I think Jokeit questions not only the way of seeing, but also the perception of reality by converting the visible image. Photography, and contemporary photography in particular, raises questions about visual perception. For Jokeit and other conceptual authors it is more interesting to explore photography itself as a media, which forms the perception of the world via an image. In short, one returns to the question “objective or subjective” over and over again in photography.
Information received through vision remains in our subconscious as images. The photographer is a neuropsychologist and being well acquainted with neural processes analyzes cognitive principles of vision and its relationship with the conscious and subconscious through photography. It’s no surprise that the relationship between photography and vision is inherent – a photo camera operates as an eye. The anatomical structure of the eye and the physiology of vision have become the basis for the technology of photography. Only for us the result of vision remains a subjective photograph – a memory. The attention is focused only where the enduring value of information is.

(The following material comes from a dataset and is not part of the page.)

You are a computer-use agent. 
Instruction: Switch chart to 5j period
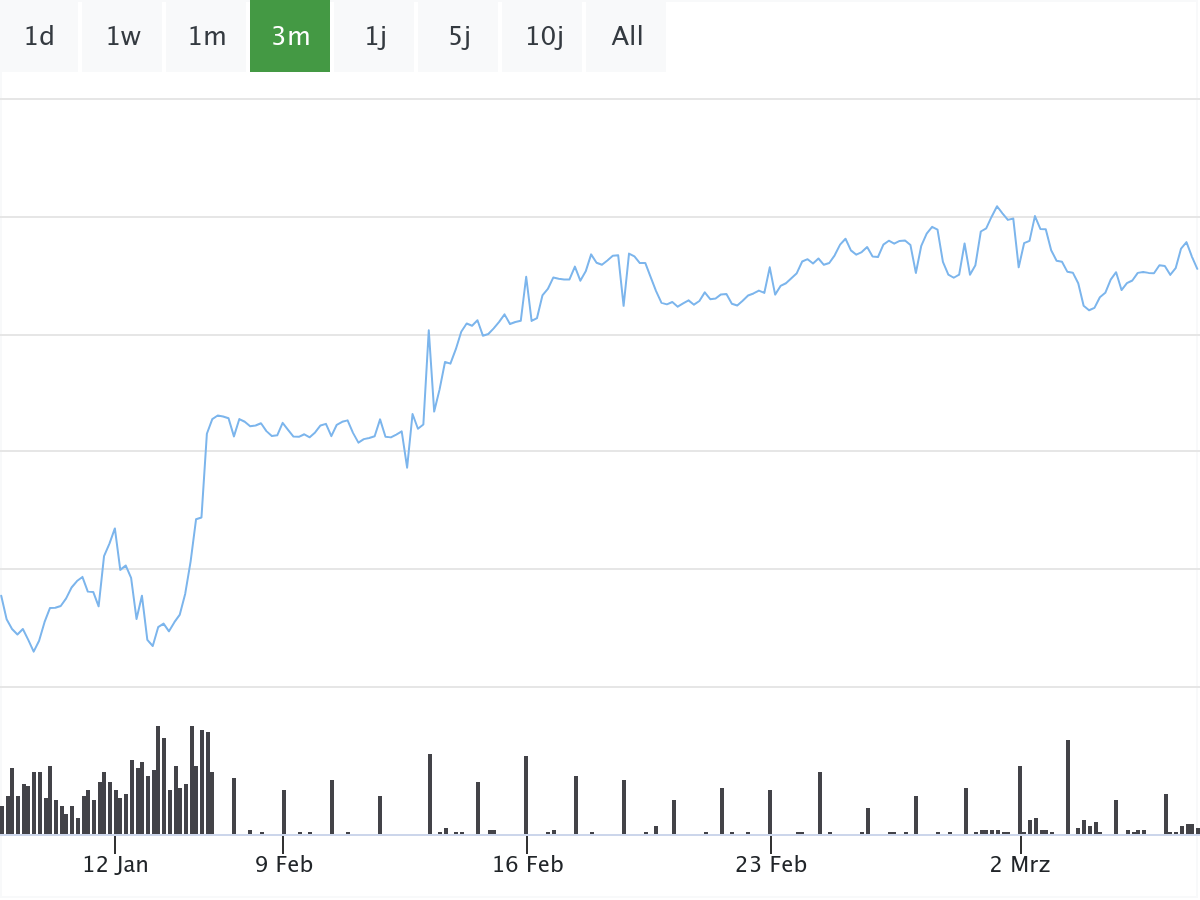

Although it is a simple trick, Jokeit’s negatives encourage one to perceive the relationship between the image and oneself. We become the creators of meaning while scrutinizing the visual text of the negative. The image of the negative suggests the opposition between the negative and the positive, which is based on the semantic relation “subjective-objective”. Jokeit looks beyond the global flow of digital images. Today, digital images are omnipresent, serving as a window to any situation of contemporary reality. They are impossible to avoid unless we cover our eyes, but even with our eyes closed we remain in-between this and virtual reality. Common everyday spaces – room interiors, a street, a fence or an empty abandoned corridor – help Jokeit to locate himself beyond the digital image. It’s very easy to place oneself in these insignificant household situations, i.e. to feel your presence in it. Thus, while the flow of images from screens is the source of information, i.e. of alleged objectiveness, Jokeit tries to oppose this tradition of visual hyper-objectiveness by means of his negatives. His photographs help to feel what it means to go beyond objective images, which give useful information, and to settle in the backstage of the reversed negative. It is the consciously perceived relationship between the beholder and the image, related to the efforts to tear oneself off the digital surface, to crawl behind it, while denying the principles of light and darkness, thus denying objectiveness per se. After reversing the contrast, the attention becomes focused on the hidden areas lying in the darkness of the positive image and exposes the depicted objects and the beholder to the other existence.
Captured everyday moments are the evidence of subjective reality or the trace, following which the beholder can envisage the forthcoming image in his mind. Jokeit directs our attention to the negative culture of the postmodern world by means of converting the positive image into the negative. Visual culture gives a consumer the opportunity to experience fictive lives, to feel alive via cinema, television, and mass media while in reality you are lying on your sofa staring at a screen day by day. It is life that denies the very concept of life because you never experience what you wish to, because it simply doesn’t exist. The deception itself probably begins with the impossibility of an image. Everything begins with one frame in Jokeit’s exhibition and continues frame by frame until we conduct insignificant every-days into harmonious sound by closing and opening our eyes. Harmonious, imaginary experience intertwined with the reality of life and impressing itself into consciousness in the form of a drawing made by light. The final image is not possible, the author suggests, as objectiveness is not possible either.
The author slows down the process of seeing by presenting the negative, because one can “earn” the positive image only by consolidating one’s capabilities of vision and the processes taking place in one’s consciousness. Jokeit disrupts the acquisition of an image by exposing the photographed objects to negative vision. He does it with the help of the “light brush” and by painting the world turned inside out, which will never be possible. He proves the idea of Roland Barthes – that photography is mortality – with his works. The idea of what will be arising in the image and dying before it could become the reality.